Keywords

1 Introduction

The standard NLP task of morphological segmentation, i.e. dividing words into sequences of the smallest possible meaning-bearing units called morphemesFootnote 1, has recently seen a fair share of renewed interest. Recent development in morphological analysis of underresourced languages and/or multilingual morphological analysis (e.g. [1] or [9]). The state-of-the-art methods of morphological segmentation are however usually based on neural networks [1], and hence are neither easily generalizable to languages with fewer resources nor straightforwardly usable for further morphological analysis. As there is a push for the creation and unification of morphologically annotated resources [3, 26], and as adding morphological and syntactic information seems to improve the quality of machine translation for morphologically rich and underresourced languages [8], a need arises for new methods for language-independent low-resource methods of morph classification.

Up to now, there has been relatively little attention paid to the task. Classification of morphs aims to classify the individual morphs given already segmented words, the possible granularity of the classification ranging from the simple binary distinction free morpheme - bounded morpheme to e.g. the very complex and fine-grained Leipzig glossing rules [7]. To our best knowledge, there has been no recent attempt to tackle automated classification of morphs of the Czech language apart from [5], where the DeriNet derivational lexicon is used for root morph identification; however, this is just quickly mentioned in the article and the results are neither evaluated nor discussed. Furthermore, to this date, there is a very limited amount of reasonably-high-quality morphologically annotated Czech data available (apart from the UniMorph project [3], whose unsuitability for our purposes we will discuss in the next section).

In this paper, we report on a pilot experiment concerned with the classification of morphs of the Czech language. Firstly, we try to show how the root and non-root morphs of pre-segmented words are surprisingly well distinguishable using simple quantitative approaches and a small corpus of other pre-segmented words; we also propose classification methods that exploit existing Czech derivational resources. Secondly, we report on a work in progress in which we propose to use the root morph identification methods as a basis for complete morpheme classification of pre-segmented words, exploiting the available Czech derivational and morphological resources.

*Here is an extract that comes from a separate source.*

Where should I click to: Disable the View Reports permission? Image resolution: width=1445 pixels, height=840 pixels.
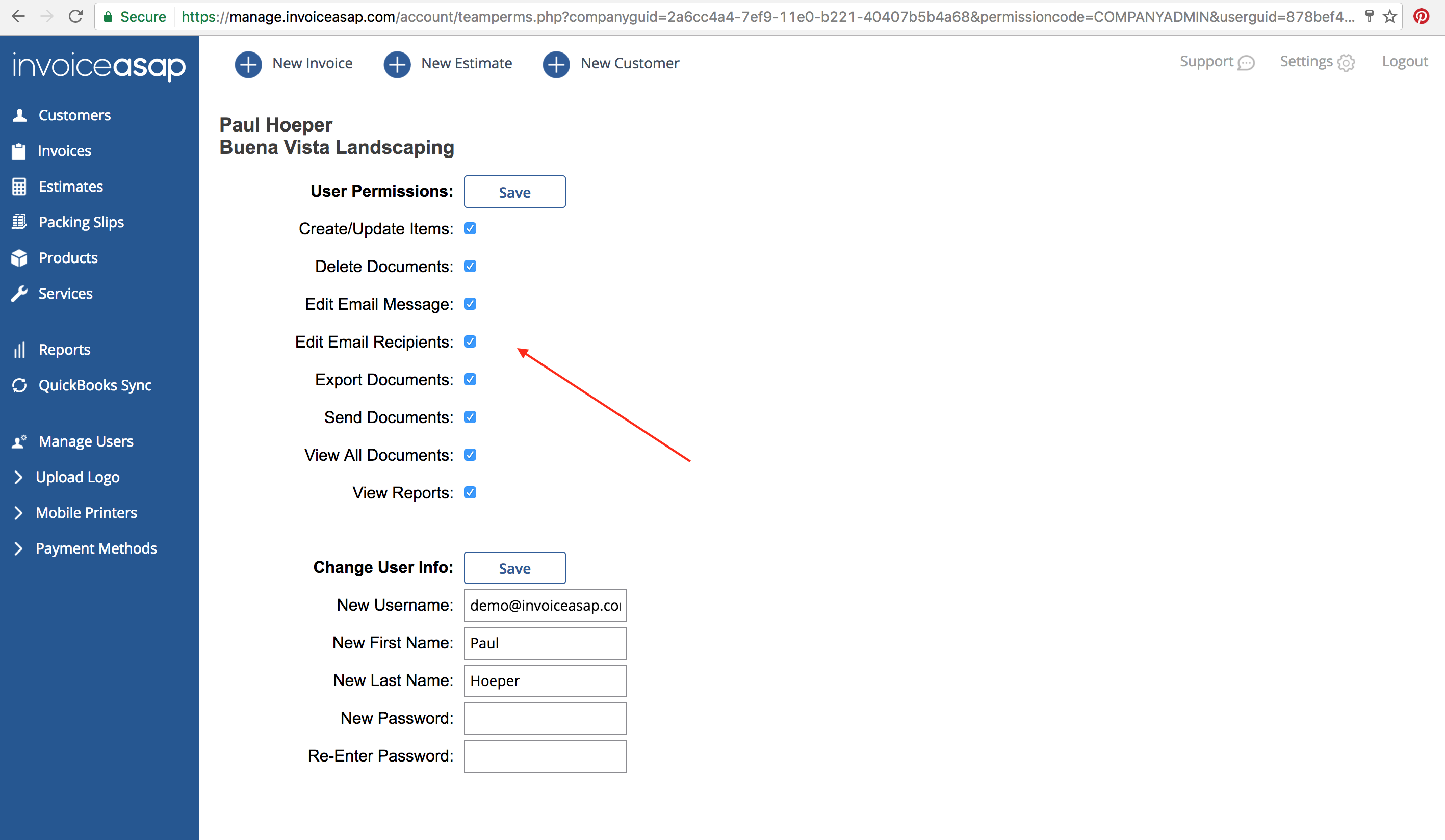pyautogui.click(x=470, y=492)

It will be noticed that the proposed methods differ both in their generality and the demands on resources. Namely, we also use two additional resources: the Czech derivational network DeriNet [24, 25] and MorfFlex [12] (for lemmatization and part-of-speech tagging). Nevertheless as according to [5] similarly constructed derivational networks are available for at least 11 languages and lemmatization and part-of-speech tagging are among the best-explored topics in NLP, we feel confident that these additional requirements are not so stringent as to make possible adaptations or generalizations of our approach to other languages too costly.

2 Related Work

2.1 Terminology

In the following text, we use the terminology as described in [26]. A morpheme is the smallest (in the sense of non-subdivisible) sequence of graphemes associated with a definite meaning. In individual words, morphemes are present in particular forms – morphs [13]. The morphs can be further characterized. We can distinguish free morphemes that can be used as separate words), and bound morphemes that cannotFootnote 2. Alternatively, the morphemes are either lexical (with more or less general lexical meaning) or grammatical (with inflectional meaning).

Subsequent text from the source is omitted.